Dominio público

Meritocracia, representación y personaje

Elizabeth Duval

Meritocracia, representación y personaje
La secretaria de Organización de Podemos, Lilith Verstrynge, interviene durante la Fiesta de la Primavera de Podemos, a 22 de mayo de 2022, en Valencia, Comunidad Valenciana, (España).- EUROPA PRESS

Fue curioso que, de todo lo que se dijo en la Fiesta de la Primavera de Podemos (a la cual he de decir, por transparencia, que yo acudí como invitada a presentar mi último libro), la derecha panfletaria haya señalado particularmente las palabras de Lilith Verstrynge, secretaria de organización, en la mesa redonda sobre el tiempo. Para ellos, lo más reseñable es que Verstrynge declarara que la meritocracia "es un mito" y que el esfuerzo "no importa"; es un titular que también habría podido colocar, en sentido distinto, un medio de izquierdas. Y esto ya invita a cierta reflexión sobre los conceptos que están en juego.

### TAREA BREVE
Copia el fragmento del texto sobre la meritocracia que va desde las palabras "Fue curioso que, de" hasta "están en juego.", y cambia "mesa redonda" por "charla".

### MATERIAL APORTADO
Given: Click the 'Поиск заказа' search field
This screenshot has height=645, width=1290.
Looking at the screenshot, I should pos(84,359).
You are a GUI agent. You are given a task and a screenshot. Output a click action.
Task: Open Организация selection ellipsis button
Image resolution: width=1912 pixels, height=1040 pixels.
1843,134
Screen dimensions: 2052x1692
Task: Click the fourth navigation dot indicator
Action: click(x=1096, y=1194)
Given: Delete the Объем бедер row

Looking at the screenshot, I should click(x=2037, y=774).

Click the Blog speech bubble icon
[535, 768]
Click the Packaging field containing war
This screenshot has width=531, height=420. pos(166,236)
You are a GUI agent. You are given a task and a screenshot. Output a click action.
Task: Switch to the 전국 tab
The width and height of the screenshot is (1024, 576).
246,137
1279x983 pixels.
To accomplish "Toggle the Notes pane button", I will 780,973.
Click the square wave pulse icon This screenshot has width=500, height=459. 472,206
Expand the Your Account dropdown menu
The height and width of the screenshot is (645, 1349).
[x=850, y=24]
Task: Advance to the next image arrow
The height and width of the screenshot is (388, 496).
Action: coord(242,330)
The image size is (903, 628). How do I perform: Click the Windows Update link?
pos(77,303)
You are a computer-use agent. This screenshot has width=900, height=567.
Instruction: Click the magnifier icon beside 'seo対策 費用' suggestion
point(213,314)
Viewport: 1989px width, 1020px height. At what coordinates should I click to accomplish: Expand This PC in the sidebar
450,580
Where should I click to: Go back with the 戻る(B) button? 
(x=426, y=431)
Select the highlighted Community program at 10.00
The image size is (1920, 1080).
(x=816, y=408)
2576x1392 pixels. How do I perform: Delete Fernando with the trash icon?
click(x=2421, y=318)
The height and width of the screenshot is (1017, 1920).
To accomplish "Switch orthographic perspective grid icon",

### RESPUESTA
Fue curioso que, de todo lo que se dijo en la Fiesta de la Primavera de Podemos (a la cual he de decir, por transparencia, que yo acudí como invitada a presentar mi último libro), la derecha panfletaria haya señalado particularmente las palabras de Lilith Verstrynge, secretaria de organización, en la charla sobre el tiempo. Para ellos, lo más reseñable es que Verstrynge declarara que la meritocracia "es un mito" y que el esfuerzo "no importa"; es un titular que también habría podido colocar, en sentido distinto, un medio de izquierdas. Y esto ya invita a cierta reflexión sobre los conceptos que están en juego.